Lord Morris has been known as the “father of devolution” in Wales, having drafted laws in 1978 that led to a no vote within the 1979 referendum. While this title is debated, he claimed to have had a big influence on the process, and the present Aberavon MP, Stephen Kinnock, described him as a “champion of devolution.”
Kinnock, the son of former Labour leader Neil Kinnock, acknowledged, “John Morris was a Welsh Labour politician and minister of nice distinction in both the Commons and the Lords. He served the individuals of my Aberavon constituency with dedication and big commitment for 40 years and my deepest sympathies go to Margaret and his family.”
Lord Morris, a prominent barrister and later a QC, turned an MP in 1959. As a Labour MP for 41 years, he held the document for the longest-serving Welsh MP in parliament. Including his time within the House of Lords after receiving a peerage upon leaving the Commons in 2001, Lord Morris served in parliament for six decades.
During Wilson’s 1964-70 authorities, he was a junior minister at each the ministry of power and ministry of transport, before turning into minister of state for defence in the course of the Biafra War. Picnic served as Welsh secretary throughout the complete 1974-79 Labour government and as attorney basic from 1997 to 1999 in the course of the battle in Kosovo.
As secretary of state for Wales, Lord Morris drafted the devolution bill passed by Callaghan’s government in 1978, which paved the way for the 1979 referendum. However, the vote was lost, with simply over 20% of the citizens supporting the creation of an assembly in Wales.

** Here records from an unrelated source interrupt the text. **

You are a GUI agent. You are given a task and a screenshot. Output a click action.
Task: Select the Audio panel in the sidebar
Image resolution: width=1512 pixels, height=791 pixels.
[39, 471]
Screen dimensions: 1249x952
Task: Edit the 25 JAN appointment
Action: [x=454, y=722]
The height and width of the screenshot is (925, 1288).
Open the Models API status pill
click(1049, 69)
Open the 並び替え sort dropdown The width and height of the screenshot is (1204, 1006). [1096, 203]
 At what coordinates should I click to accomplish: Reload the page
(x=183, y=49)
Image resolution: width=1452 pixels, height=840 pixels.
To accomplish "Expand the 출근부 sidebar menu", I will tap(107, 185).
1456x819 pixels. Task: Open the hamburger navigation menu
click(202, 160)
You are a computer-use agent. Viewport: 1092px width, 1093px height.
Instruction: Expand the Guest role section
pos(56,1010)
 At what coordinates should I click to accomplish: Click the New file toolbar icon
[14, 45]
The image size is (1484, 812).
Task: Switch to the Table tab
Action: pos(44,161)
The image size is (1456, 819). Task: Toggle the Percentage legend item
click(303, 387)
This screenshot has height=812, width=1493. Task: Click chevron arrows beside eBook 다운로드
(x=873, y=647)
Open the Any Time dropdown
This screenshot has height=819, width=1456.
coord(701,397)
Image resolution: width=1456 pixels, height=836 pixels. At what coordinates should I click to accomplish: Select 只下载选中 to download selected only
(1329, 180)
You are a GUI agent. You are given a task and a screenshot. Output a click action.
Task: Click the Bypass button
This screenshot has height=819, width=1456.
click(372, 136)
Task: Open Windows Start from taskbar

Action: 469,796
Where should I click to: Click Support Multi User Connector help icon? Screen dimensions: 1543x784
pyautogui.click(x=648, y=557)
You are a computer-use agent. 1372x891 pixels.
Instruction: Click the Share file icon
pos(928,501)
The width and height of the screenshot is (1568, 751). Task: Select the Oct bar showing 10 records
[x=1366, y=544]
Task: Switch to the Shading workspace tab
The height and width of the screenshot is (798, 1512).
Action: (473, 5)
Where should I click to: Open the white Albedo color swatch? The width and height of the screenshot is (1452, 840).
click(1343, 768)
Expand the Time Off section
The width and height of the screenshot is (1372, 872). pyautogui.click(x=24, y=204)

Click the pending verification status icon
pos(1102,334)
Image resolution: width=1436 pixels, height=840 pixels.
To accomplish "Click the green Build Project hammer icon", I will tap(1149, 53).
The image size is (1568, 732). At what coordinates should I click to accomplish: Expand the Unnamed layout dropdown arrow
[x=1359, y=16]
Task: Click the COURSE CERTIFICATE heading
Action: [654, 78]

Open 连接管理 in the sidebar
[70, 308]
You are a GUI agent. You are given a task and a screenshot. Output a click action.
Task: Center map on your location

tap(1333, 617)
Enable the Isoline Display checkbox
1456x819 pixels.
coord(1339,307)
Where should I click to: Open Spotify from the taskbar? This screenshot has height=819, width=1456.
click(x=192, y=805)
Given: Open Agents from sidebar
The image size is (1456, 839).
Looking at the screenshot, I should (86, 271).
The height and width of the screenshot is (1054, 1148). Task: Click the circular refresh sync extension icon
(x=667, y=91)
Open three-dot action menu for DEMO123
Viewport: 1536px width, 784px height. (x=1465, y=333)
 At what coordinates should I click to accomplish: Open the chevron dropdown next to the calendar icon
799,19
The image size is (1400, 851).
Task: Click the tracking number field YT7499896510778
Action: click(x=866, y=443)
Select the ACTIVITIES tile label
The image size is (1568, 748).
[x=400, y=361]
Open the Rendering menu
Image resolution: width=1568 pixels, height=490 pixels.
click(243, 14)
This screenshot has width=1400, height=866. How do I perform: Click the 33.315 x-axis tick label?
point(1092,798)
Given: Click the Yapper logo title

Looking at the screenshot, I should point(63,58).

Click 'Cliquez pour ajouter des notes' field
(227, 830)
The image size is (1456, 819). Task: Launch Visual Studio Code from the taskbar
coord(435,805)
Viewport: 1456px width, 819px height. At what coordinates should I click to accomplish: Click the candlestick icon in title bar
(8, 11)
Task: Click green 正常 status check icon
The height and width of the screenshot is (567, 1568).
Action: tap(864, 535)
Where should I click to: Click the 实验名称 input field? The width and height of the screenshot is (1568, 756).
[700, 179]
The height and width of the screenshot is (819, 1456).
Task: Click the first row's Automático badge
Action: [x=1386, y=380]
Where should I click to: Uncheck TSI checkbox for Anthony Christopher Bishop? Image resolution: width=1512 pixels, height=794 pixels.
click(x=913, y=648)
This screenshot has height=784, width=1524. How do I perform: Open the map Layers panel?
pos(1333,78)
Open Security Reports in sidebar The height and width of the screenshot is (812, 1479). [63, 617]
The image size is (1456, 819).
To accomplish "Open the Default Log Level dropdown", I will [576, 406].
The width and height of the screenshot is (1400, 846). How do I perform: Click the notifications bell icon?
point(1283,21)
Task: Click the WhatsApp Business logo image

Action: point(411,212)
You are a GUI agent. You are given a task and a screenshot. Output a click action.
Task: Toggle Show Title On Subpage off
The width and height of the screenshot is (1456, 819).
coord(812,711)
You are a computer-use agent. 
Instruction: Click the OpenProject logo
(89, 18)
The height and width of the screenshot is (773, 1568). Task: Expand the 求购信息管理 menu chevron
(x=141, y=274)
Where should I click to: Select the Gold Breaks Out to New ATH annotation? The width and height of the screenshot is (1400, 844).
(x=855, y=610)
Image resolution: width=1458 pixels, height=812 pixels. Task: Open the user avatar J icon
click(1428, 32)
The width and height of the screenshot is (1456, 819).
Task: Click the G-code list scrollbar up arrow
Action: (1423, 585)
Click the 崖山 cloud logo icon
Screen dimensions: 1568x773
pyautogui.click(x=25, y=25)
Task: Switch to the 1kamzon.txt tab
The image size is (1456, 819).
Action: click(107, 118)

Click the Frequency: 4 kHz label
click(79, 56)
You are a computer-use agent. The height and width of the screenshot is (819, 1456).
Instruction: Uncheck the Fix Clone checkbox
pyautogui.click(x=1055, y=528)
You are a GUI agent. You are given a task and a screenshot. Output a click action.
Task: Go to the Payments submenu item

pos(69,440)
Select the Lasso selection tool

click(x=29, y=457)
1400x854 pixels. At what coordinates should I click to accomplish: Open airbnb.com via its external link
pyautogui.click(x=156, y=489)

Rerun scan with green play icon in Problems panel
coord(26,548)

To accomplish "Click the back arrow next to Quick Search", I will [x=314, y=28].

In a 2015 TV documentary, Lord Morris said, “I had no idea the defeat can be such an enormous one. The truth needed to be faced, we had failed abysmally.” He claimed that the devolution proposals in the 1979 referendum were mostly the same as these introduced to the public in 1997 by Blair’s authorities. “There was little or no difference between the previous Act of 1978 and the model new one. It’s the identical piece of laws. New work wasn’t needed, and that’s how the measure was ready so shortly. My fingers have been on the strings of that harp from beginning to finish.”